Normal is as normal does. Stefan Rousseau/PA

To call UKIP’s position on immigration a fully formed policy might be overstating things, but the parameters of the party’s approach have become a little clearer with a series of announcements made on the campaign trail.

One thing is absolutely clear: UKIP wants to drastically reduce immigration. As news of spiking net migration figures were made public recently, immigration spokesman Steven Woolfe talked about an annual immigration cap of 50,000. This would halve the coalition government’s current commitment – apparently promised for a future Conservative government by Theresa May – to get net migration below 100,000.

But the new approach sounds a little different. Nigel Farage has expressed disdain for targets and caps, which he seemed to imply were an invention of the Westminster political class. Instead, he has proposed a “return to normality”.

Comfortingly for many UKIP supporters, this seemed to mean a return to the 1950s and 1960s, when levels of net migration were much lower than they have been for the past ten years. Normality in Farage’s terms would mean net migration of 25,000-50,000 people a year. By any stretch, such limits would have dramatic effects, and would completely redefine the UK’s approach to immigration.

UKIP’s position on immigration matters. The surge in support for the party ahead of the impending election is linked to its ability to capitalise on public discontent with politics and political leaders. And immigration is the issue that crystallises this breakdown in trust more than any other. UKIP has gone from being a single issue, anti-EU party to a dual issue anti-EU and anti-immigration party.

Already there

Even now, as the campaign is well underway, UKIP’s approach to immigration is a little light on detail – but some elements are clear.

The route for highly skilled entrants would be an Australian-style points system – although such a system is already in operation in the UK.

UKIP’s point is that it would manage things differently and be a lot tougher. An independent migration control board would be set up to decide what type of skills are needed and monitor numbers. Again though, the government already has an independent Migration Advisory Committee. So while UKIP may talk big, there’s not actually much new here.

The big one

What does sound a lot more radical is the party’s stance on immigrants coming in search of lower skilled employment. Farage has promised a five-year ban on low skilled migration, arguing that favouring unskilled European migrants over highly skilled entrants from outside Europe is unethical.

But we should question if such a radical approach would actually change anything. In 2014, the government’s Migration Advisory Committee produced a 300-plus–page analysis of the effects of migration into low skilled employment. It found that, of the 13m low-skilled jobs in the UK, 84% were held by UK-born workers and 16% (around 2m) by migrants. Of these 2m low-skilled jobs, around 60% were held by EU migrants and 40% by non-EU migrants. Controls are already in place on non-EU migrants, so any further controls would need to reduce EU migration.

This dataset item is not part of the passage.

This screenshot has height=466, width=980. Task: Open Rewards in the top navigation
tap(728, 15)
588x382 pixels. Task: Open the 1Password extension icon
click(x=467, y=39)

Policy detail? Who cares? Gareth Fuller/PA

The only way to end low-skilled EU migration would be for the UK to leave the EU, but even that might not stop-low skilled migration from other EU member states. If the UK wanted to maintain a trading relationship with the EU and stay in the single market, it would very probably have to accept free movement rules.

In or out of the EU, it’s hard to see how an arbitrary ban on lower skilled migration could be applied.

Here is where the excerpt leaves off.